*** RAW DATA ***

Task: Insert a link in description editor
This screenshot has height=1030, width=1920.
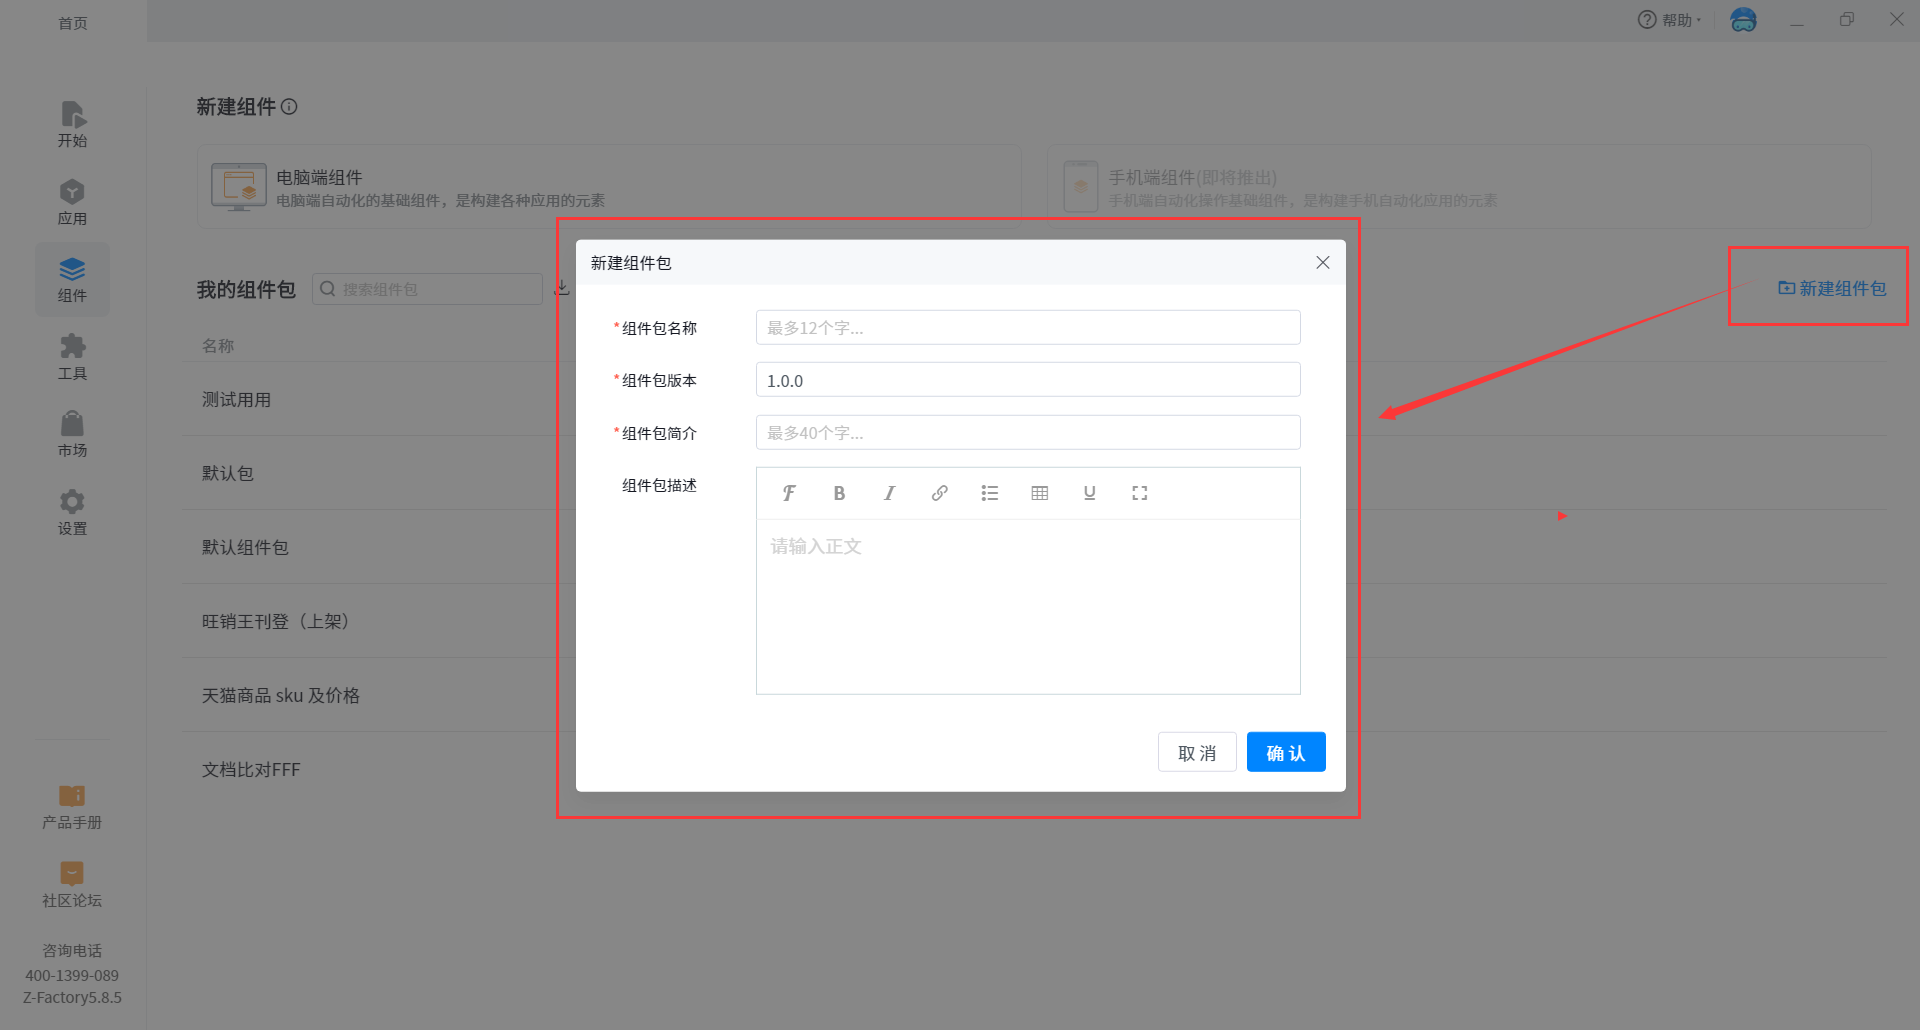Action: coord(939,493)
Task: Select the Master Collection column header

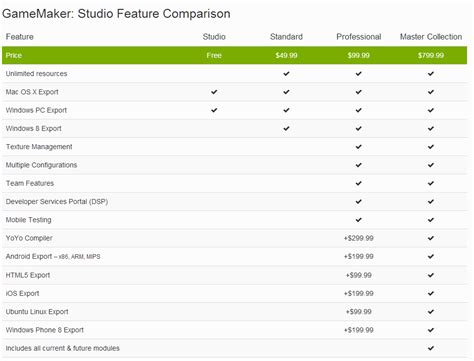Action: [x=431, y=37]
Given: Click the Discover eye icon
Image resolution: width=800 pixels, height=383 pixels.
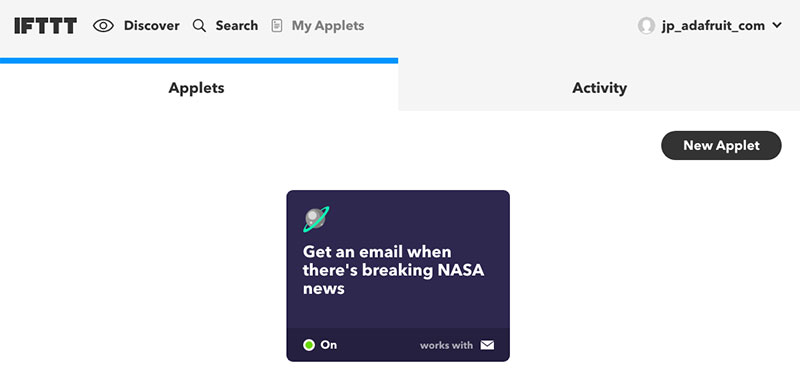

***

◆ WHAT IS EXPECTED: Leave the pictures out and copy the rest of the data exactly.

◆ OUTPUT OF THE TASK:
Task: Insert a link in description editor
This screenshot has height=1030, width=1920.
Action: coord(939,493)
Task: Select the Master Collection column header

Action: [x=431, y=37]
Given: Click the Discover eye icon
Image resolution: width=800 pixels, height=383 pixels.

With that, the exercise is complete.